In the intricate interaction between inflammation and hematopoiesis, rheumatologic diseases need to be considered. Ren et al. describe the onset in pregnancy of a rare and severe clinical syndrome: the hemophagocytic lymphohistiocytosis (HLH), in the “fertile ground” of systemic lupus erythematosus (SLE). Apart from this rare combination of events, it is known that SLE patients have an increased risk of developing a hematological malignancy than the general population, especially for those at a higher age when diagnosed with SLE (12). Furthermore, the prevalence of CH is high in SLE after controlling for age, and CH occurs >20 years earlier in SLE than in controls (13). Another example of the possible crosstalk between systemic inflammation, CH events and blood cancer onset? The issue has not gone away.
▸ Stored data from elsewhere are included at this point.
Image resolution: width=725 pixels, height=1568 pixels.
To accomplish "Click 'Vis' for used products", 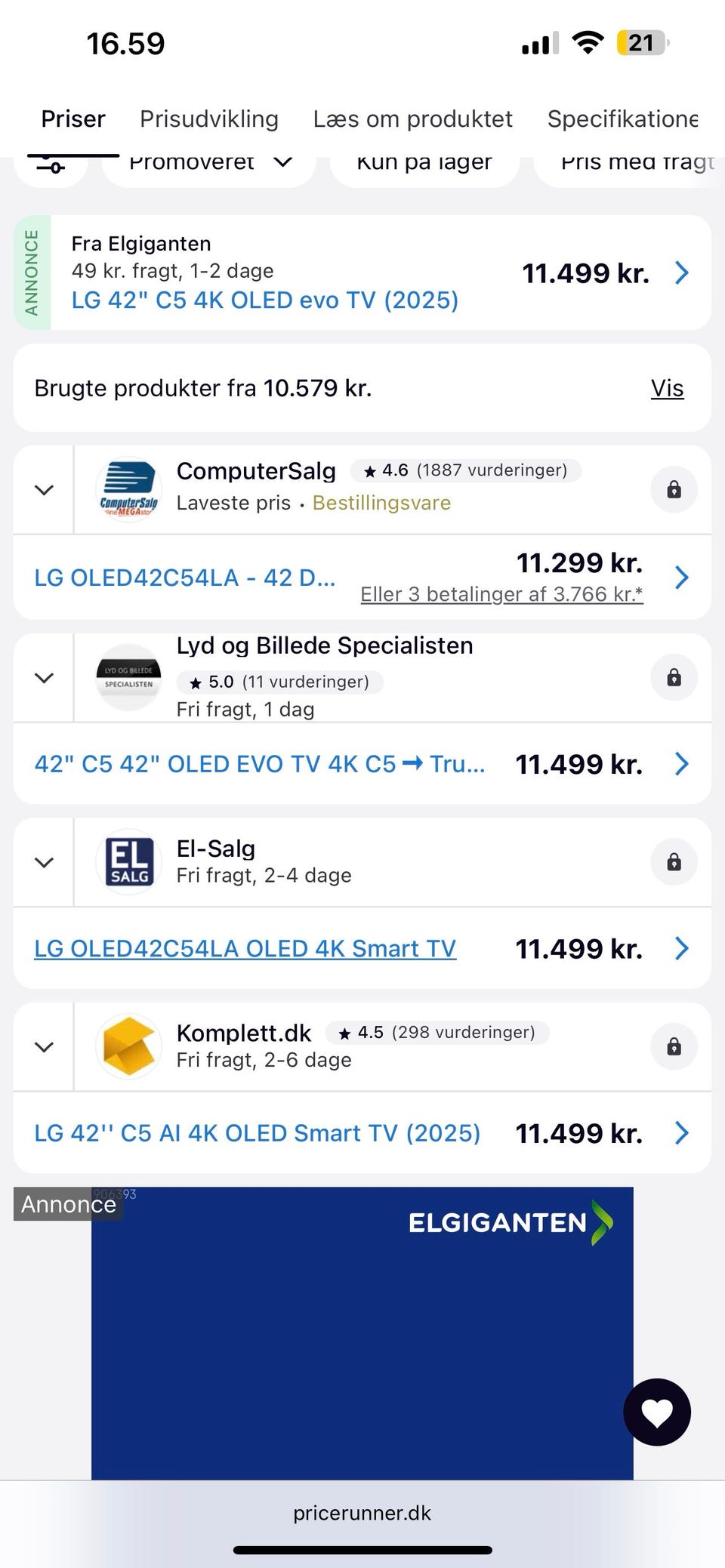I will [x=667, y=388].
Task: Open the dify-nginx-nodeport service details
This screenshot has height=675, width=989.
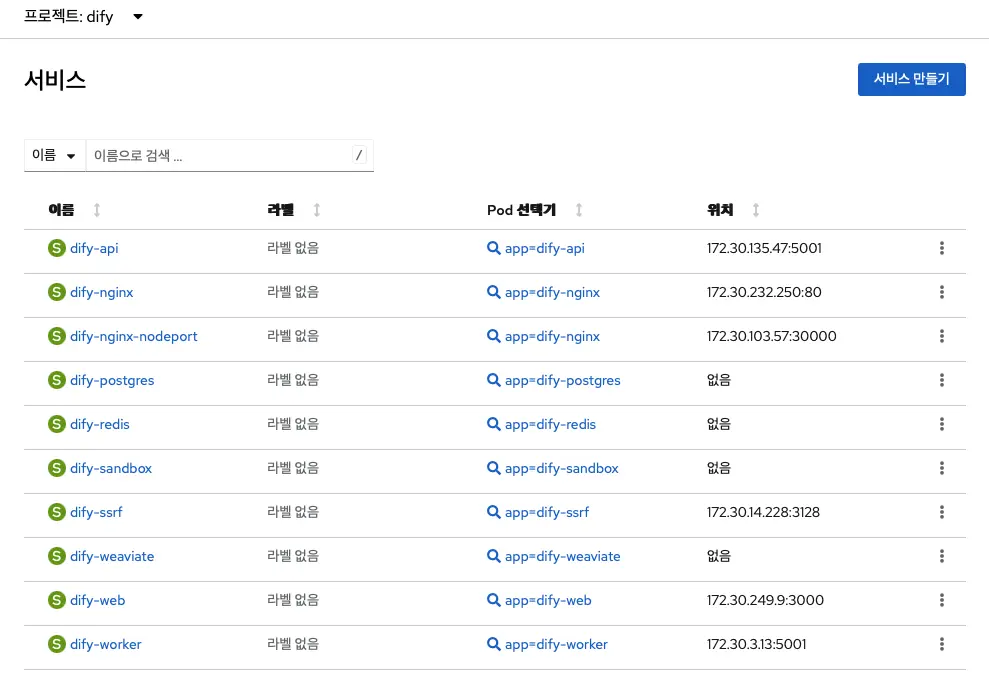Action: click(x=132, y=336)
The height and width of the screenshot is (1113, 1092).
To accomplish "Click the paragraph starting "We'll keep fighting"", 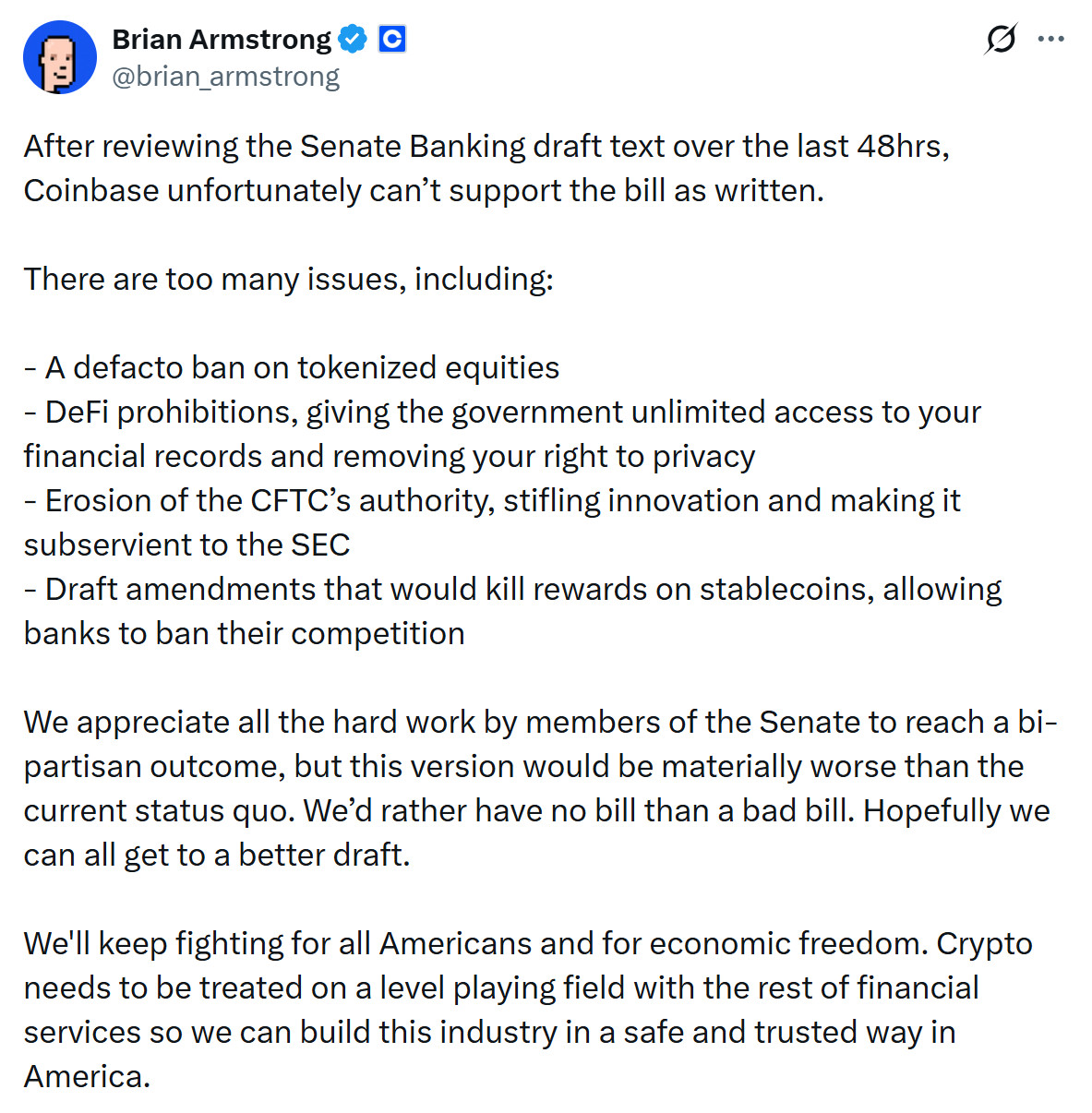I will pyautogui.click(x=527, y=1010).
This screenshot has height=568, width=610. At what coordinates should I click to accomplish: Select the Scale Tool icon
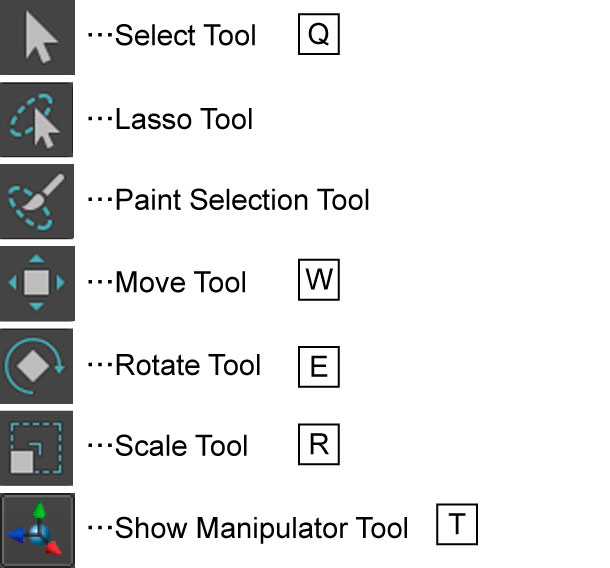point(37,448)
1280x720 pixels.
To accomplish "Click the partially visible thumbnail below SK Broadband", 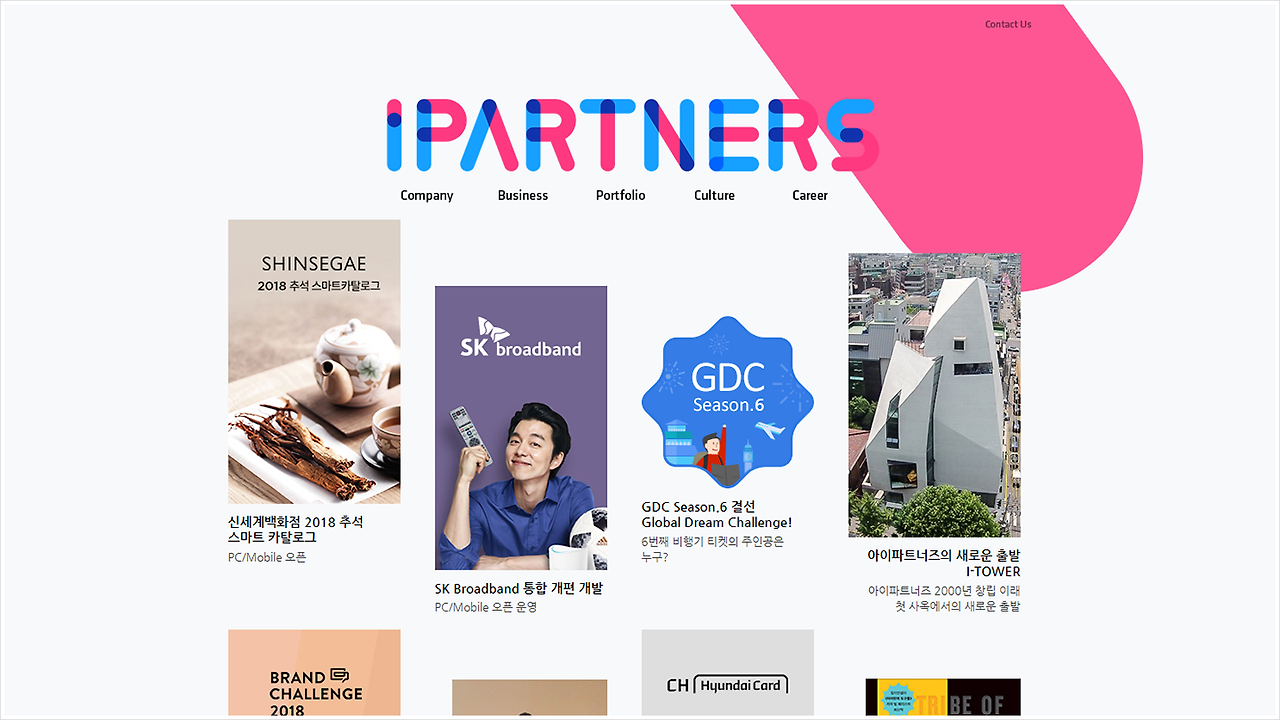I will click(529, 698).
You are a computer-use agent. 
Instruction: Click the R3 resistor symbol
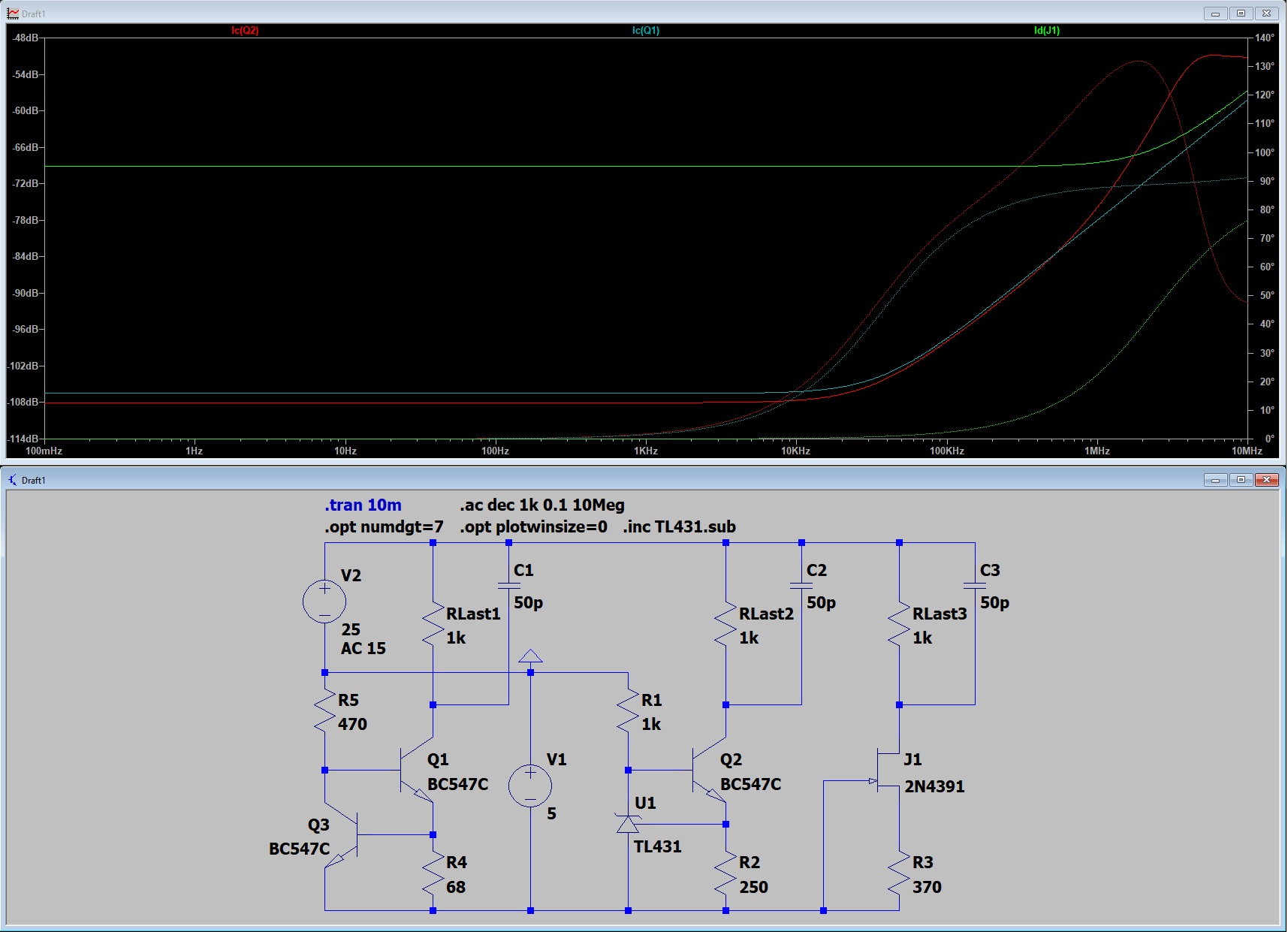click(x=899, y=873)
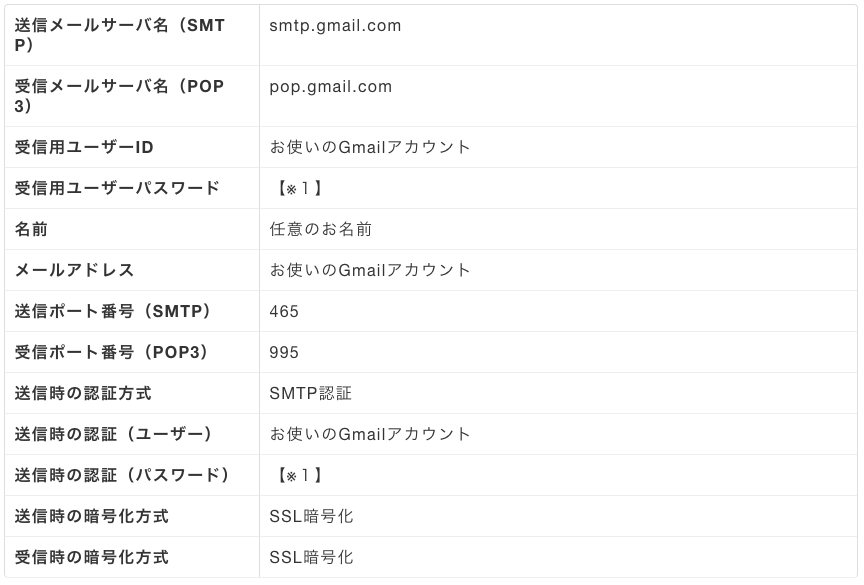Click the 受信用ユーザーパスワード label

pos(117,188)
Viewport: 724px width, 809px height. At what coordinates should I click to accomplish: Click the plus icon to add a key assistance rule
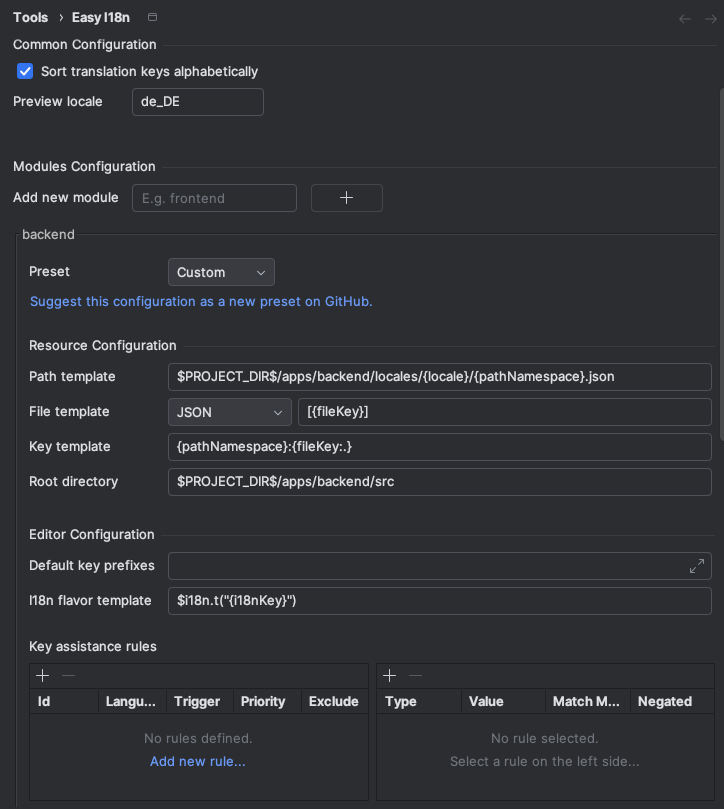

Furthermore, it is conceivable that, in some circumstances, inflammation might be considered an opportunity to exploit, as demonstrated in refractory acute myeloid leukemia (AML) (14). A recent multicenter study showed the efficacy of flotetuzumab (a bispecific antibody-based molecule to CD3 and CD123) as salvage immunotherapy in these patients. The authors showed the association between an immune-infiltrated tumor microenvironment and resistance to cytarabine-based chemotherapy but responsiveness to flotetuzumab (14).

Between several new or well-known mechanisms (disease-microenvironment crosstalk, immune cells activity and cytokines production, onset and effects of CH, the role of chronic inflammation, new inflammatory indicators and more genetic markers description), a particular interest is now addressed to new data impacting on disease outcome and opening new scenarios for clinical practice and diseases’ management. Molecular and/or cellular inflammatory parameters could be considered new prognostic markers to take into account in different blood diseases. The CH detection in the background of inflammatory disease could suggest a hematologic follow-up for the patient; last but not least, the CH onset during the follow-up of a hematological patient may impact its long-term clinical management, as recently shown in chronic myeloid leukemia (CML) (9). In these patients, as in other contexts of clinical practice, the occurrence of CH could reveal a novel player that needs to be taken into account (8).

All recent experimental and clinical findings paint a fascinating but incomplete picture of the complex interaction between inflammation and blood diseases, two active players placed in a widely studied vicious circle, offering intriguing open questions.